[Opening Excerpted data section]
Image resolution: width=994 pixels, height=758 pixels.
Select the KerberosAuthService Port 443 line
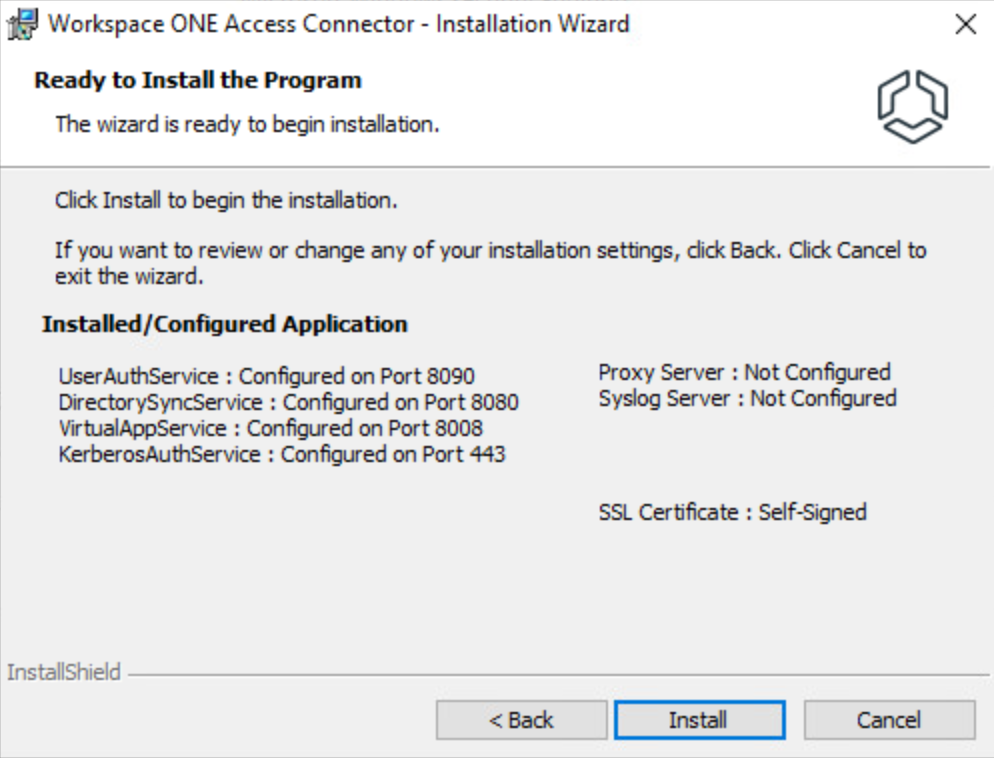[x=282, y=455]
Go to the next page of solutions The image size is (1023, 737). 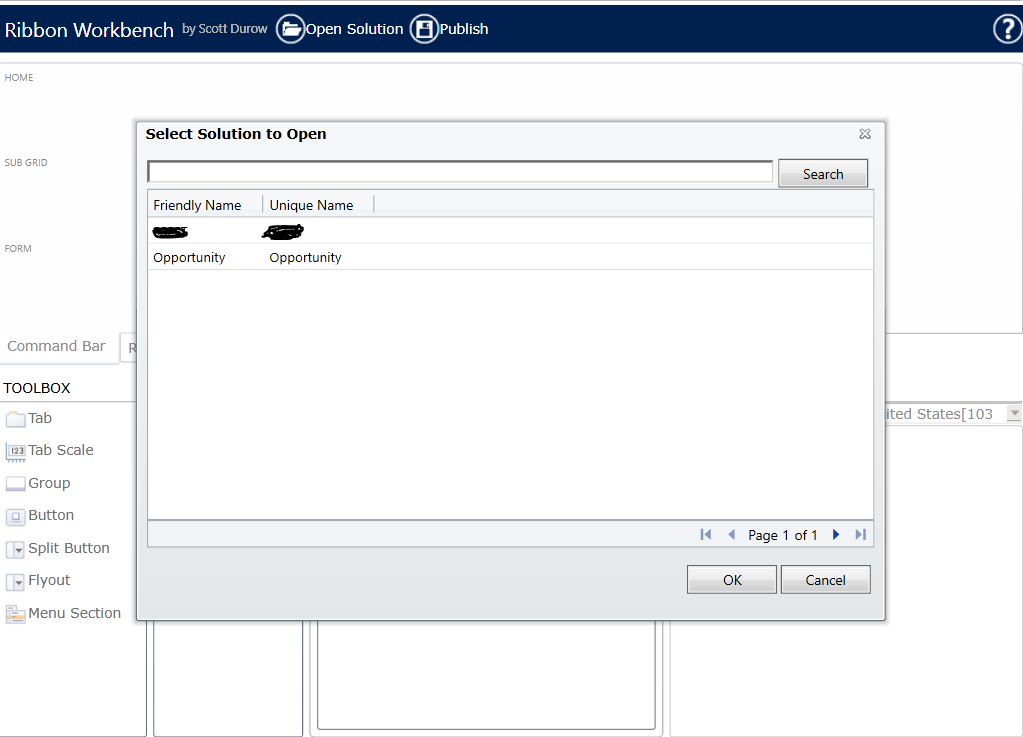[x=836, y=534]
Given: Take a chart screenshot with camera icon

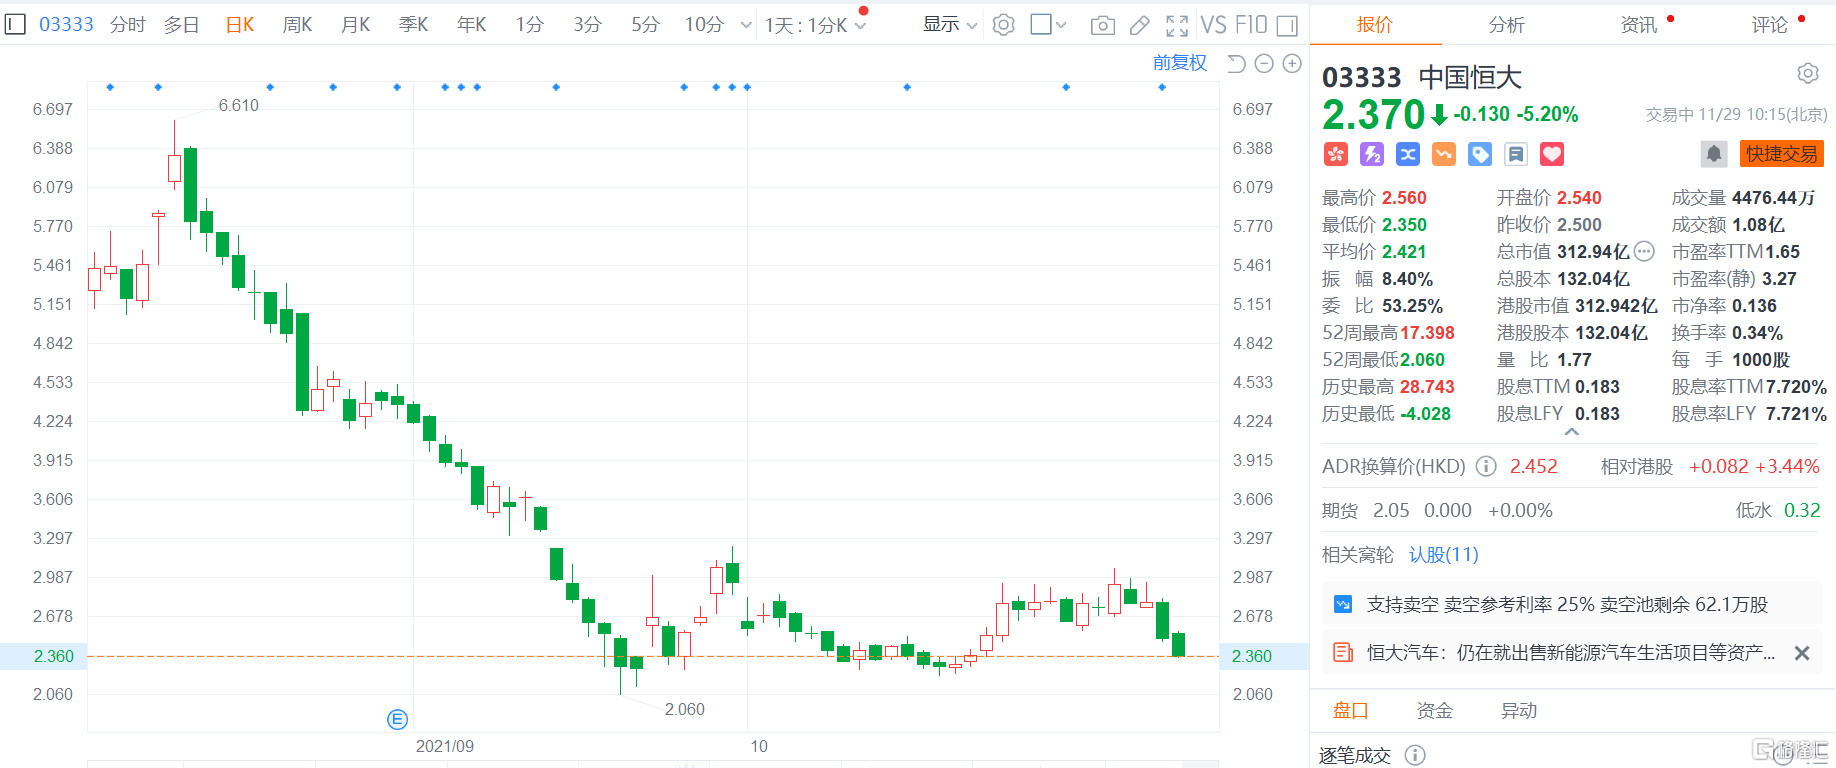Looking at the screenshot, I should (x=1102, y=25).
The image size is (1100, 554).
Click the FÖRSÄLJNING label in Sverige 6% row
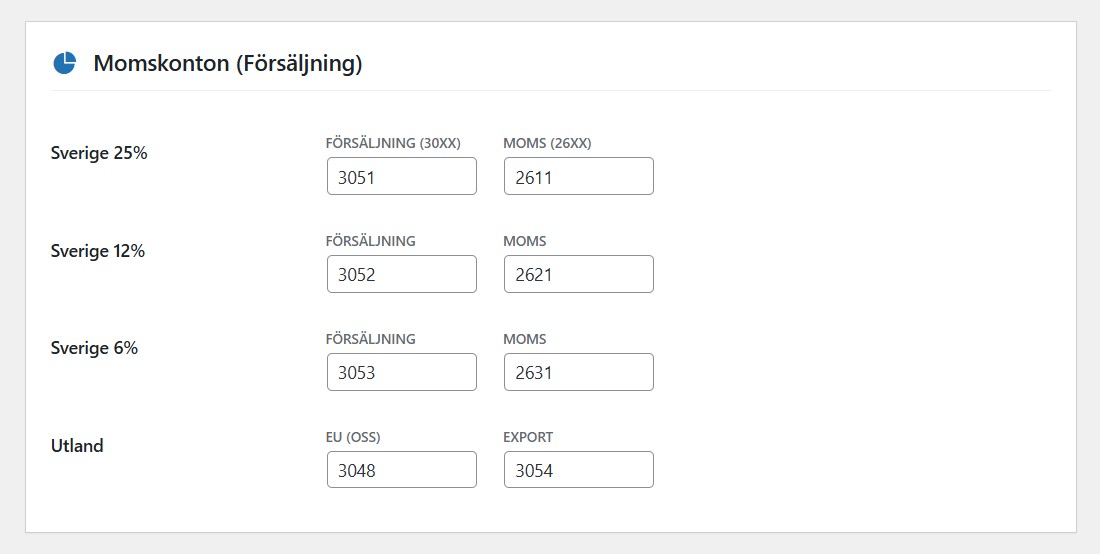(371, 339)
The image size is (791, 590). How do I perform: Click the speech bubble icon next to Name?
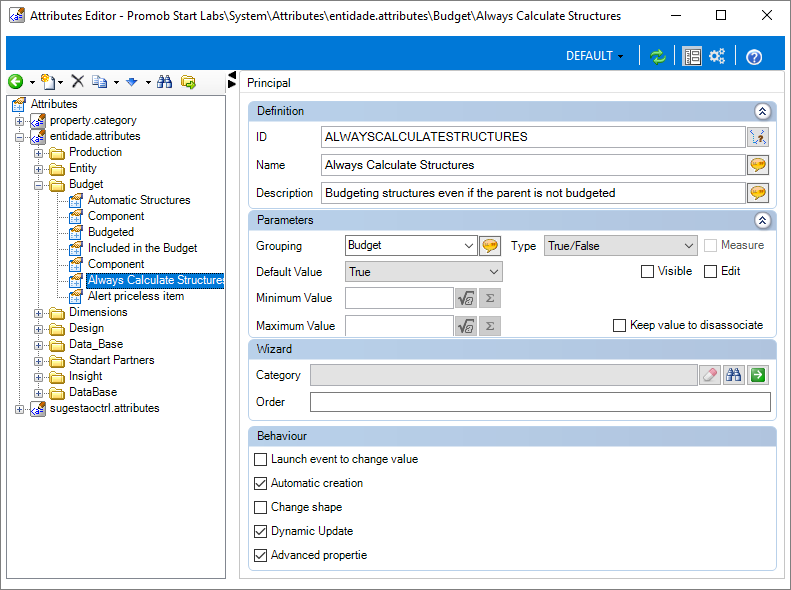(758, 165)
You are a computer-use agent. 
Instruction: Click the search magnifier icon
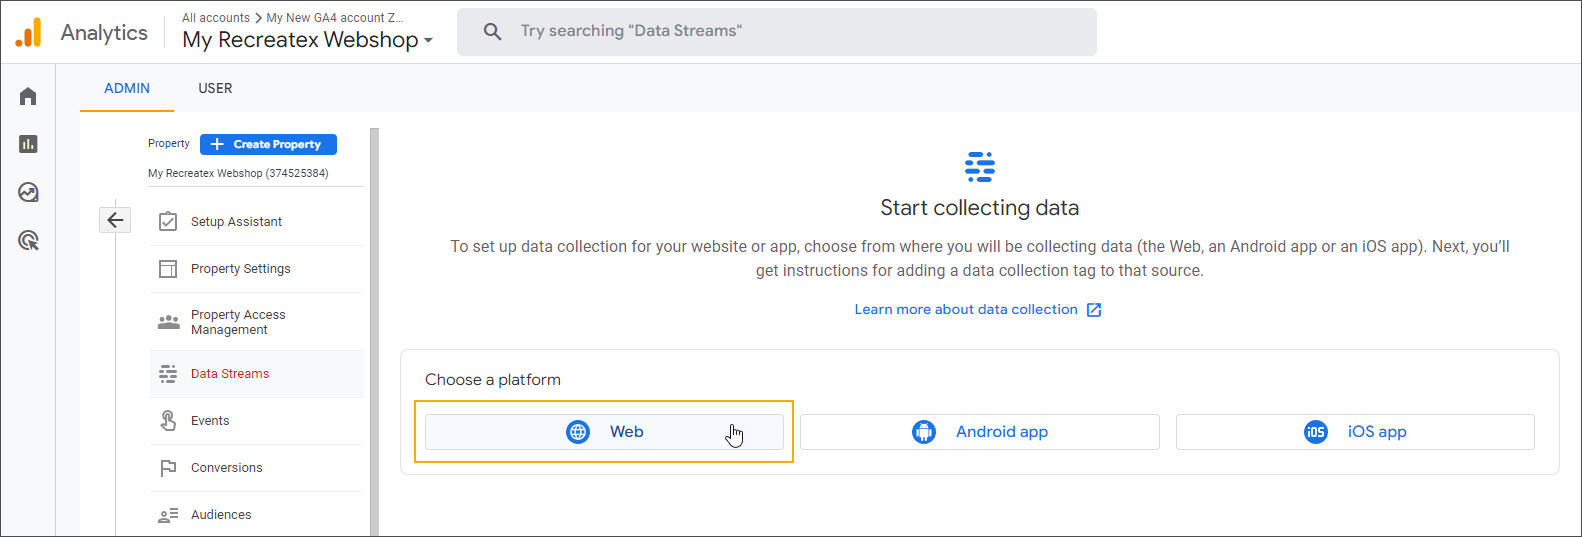pyautogui.click(x=492, y=32)
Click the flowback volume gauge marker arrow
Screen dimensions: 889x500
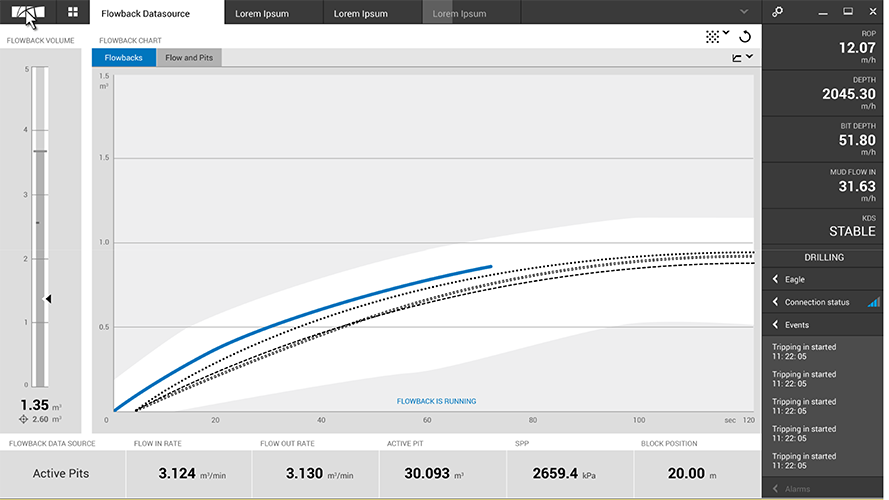[x=47, y=298]
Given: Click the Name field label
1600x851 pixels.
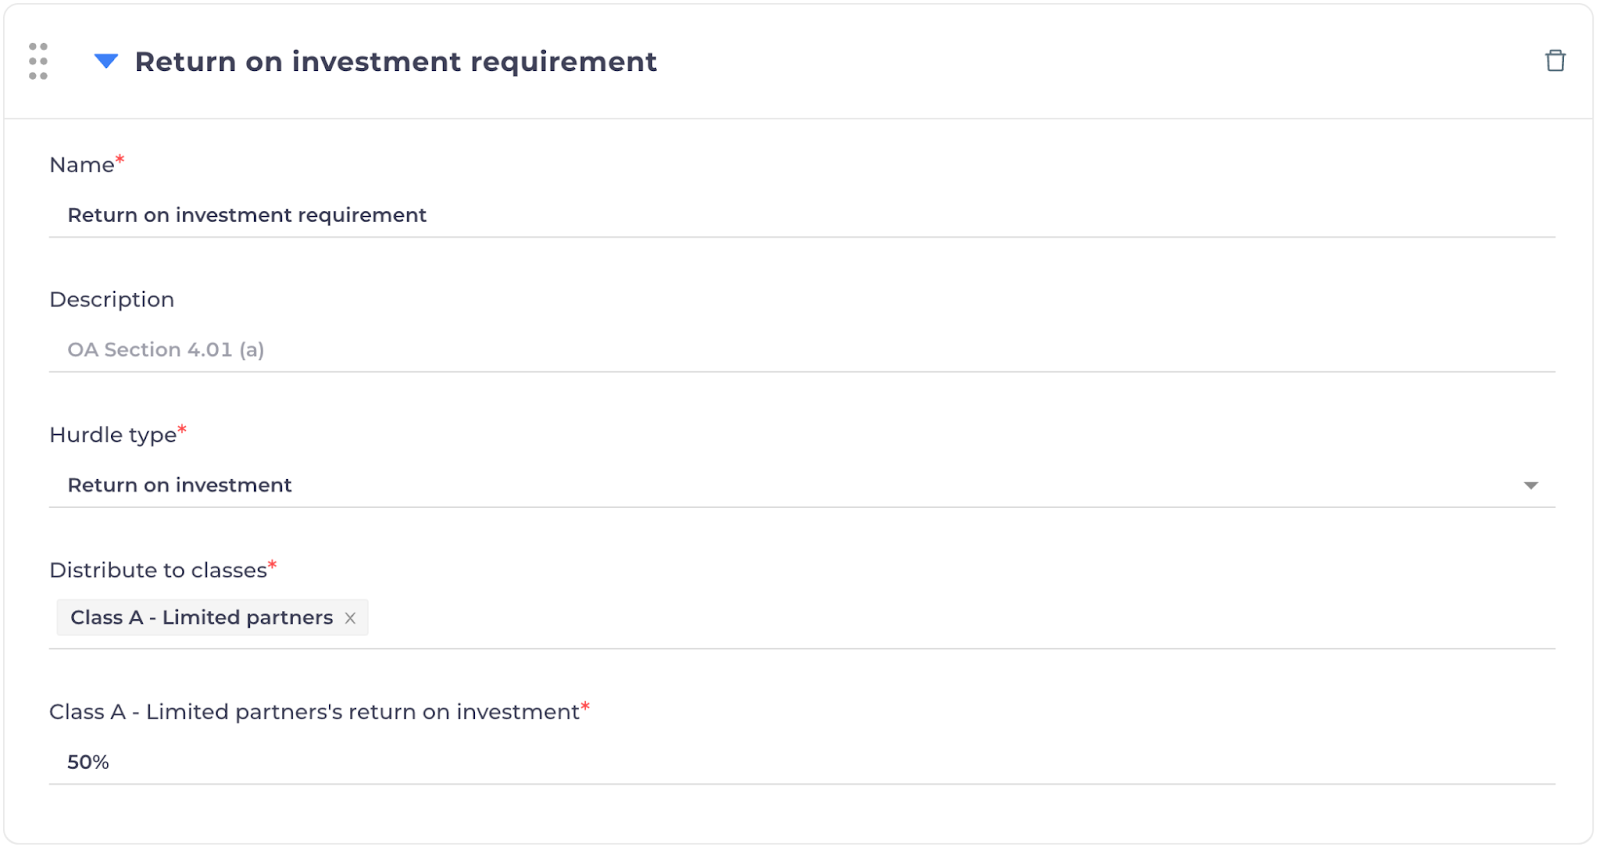Looking at the screenshot, I should [x=82, y=165].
[Closing Excerpted data section]
### Exercise brief
Could you repeat, exactly and with nothing else, the lines from the one containing "Given: Click the Name field label" through the last line of the records above, leaving out the pictures?

### Solution for this exercise
Given: Click the Name field label
1600x851 pixels.
Looking at the screenshot, I should [x=82, y=165].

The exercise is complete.